Update the material below by changing "screenshot" to "capture" and keeping everything else the same. Don't include the pictures in your answer.

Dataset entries
*****
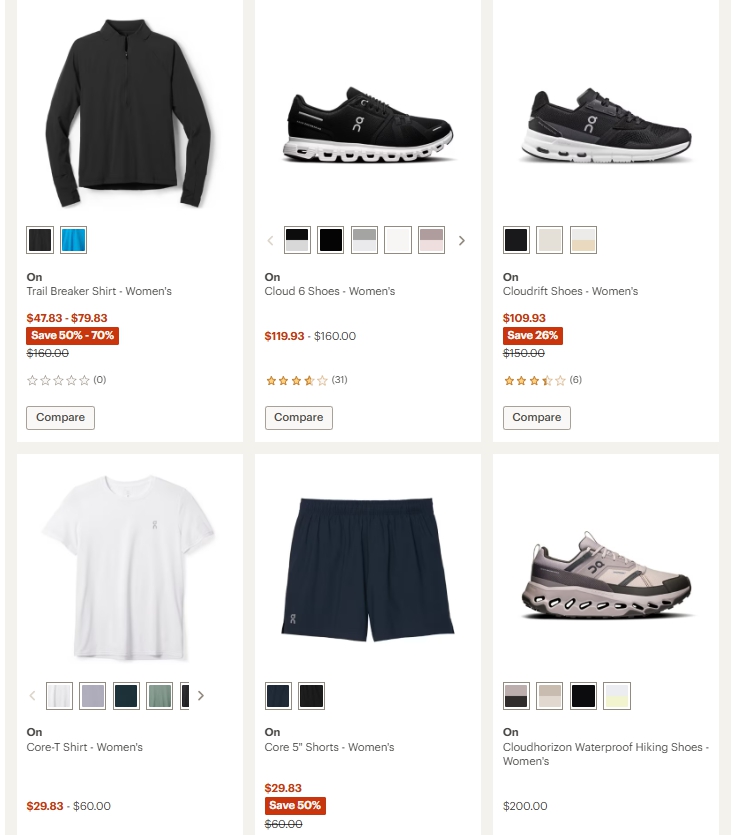Viewport: 733px width, 835px height.
Task: Show next Core-T Shirt colors
Action: point(200,696)
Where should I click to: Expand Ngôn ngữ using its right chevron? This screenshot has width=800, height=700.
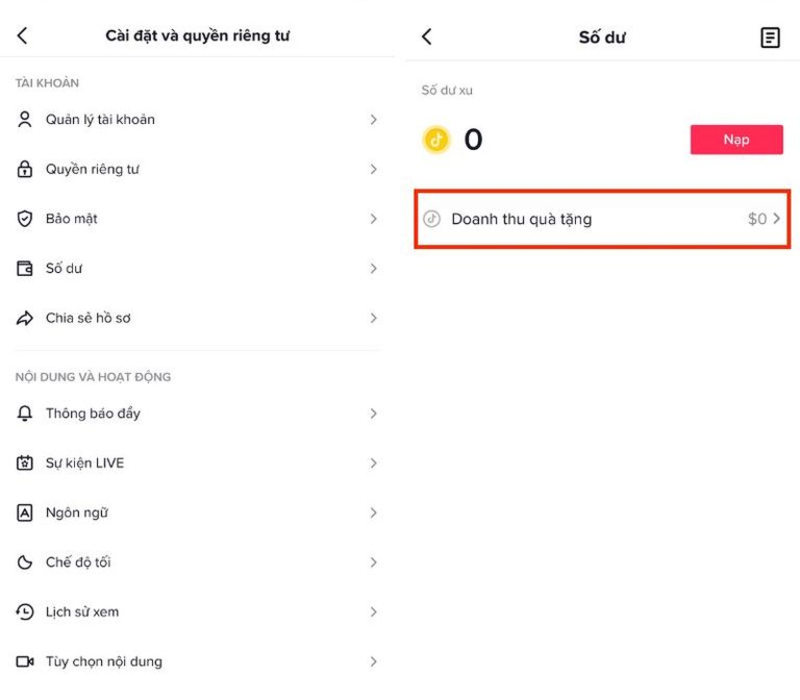tap(373, 513)
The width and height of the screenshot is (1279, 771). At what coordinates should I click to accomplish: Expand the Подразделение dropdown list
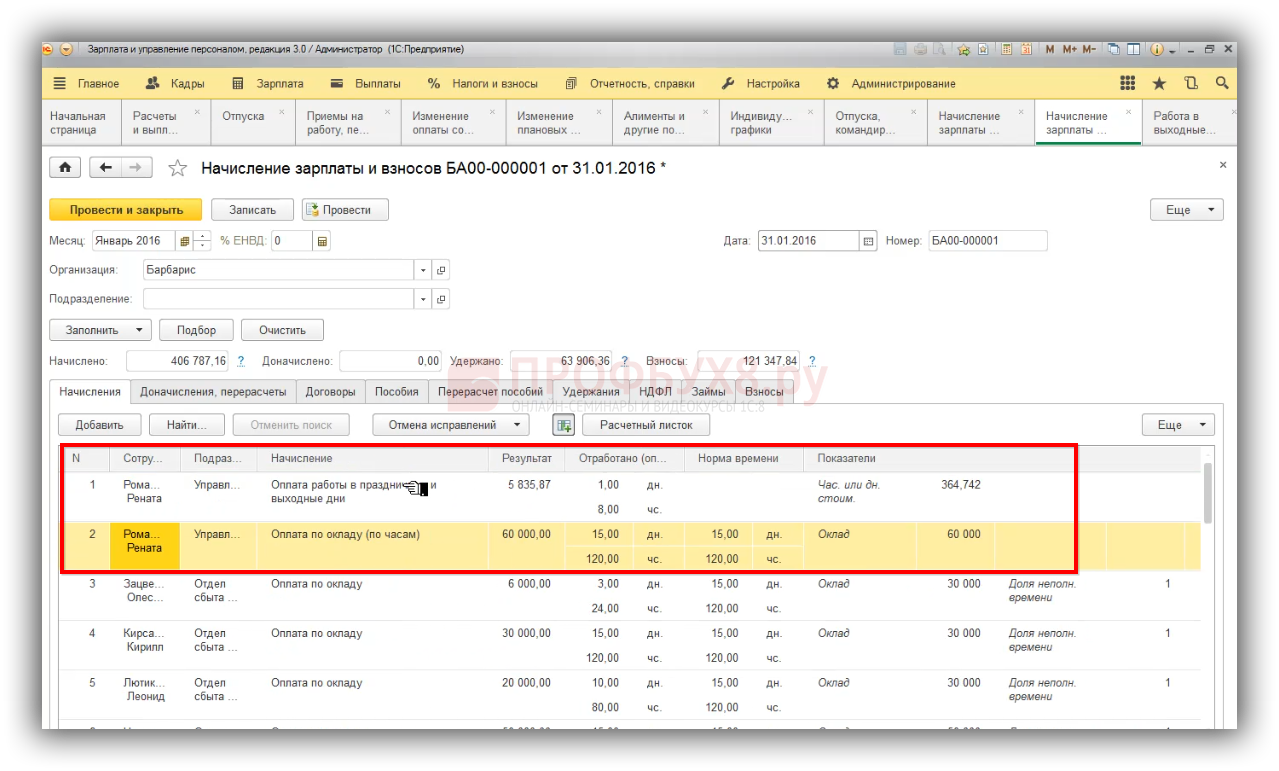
*****
▸ **Response for this exercise**:
Viewport: 733px width, 835px height.
Task: Show next Core-T Shirt colors
Action: point(200,696)
Where should I click to: Expand Ngôn ngữ using its right chevron? This capture has width=800, height=700.
tap(373, 513)
The width and height of the capture is (1279, 771). At what coordinates should I click to accomplish: Expand the Подразделение dropdown list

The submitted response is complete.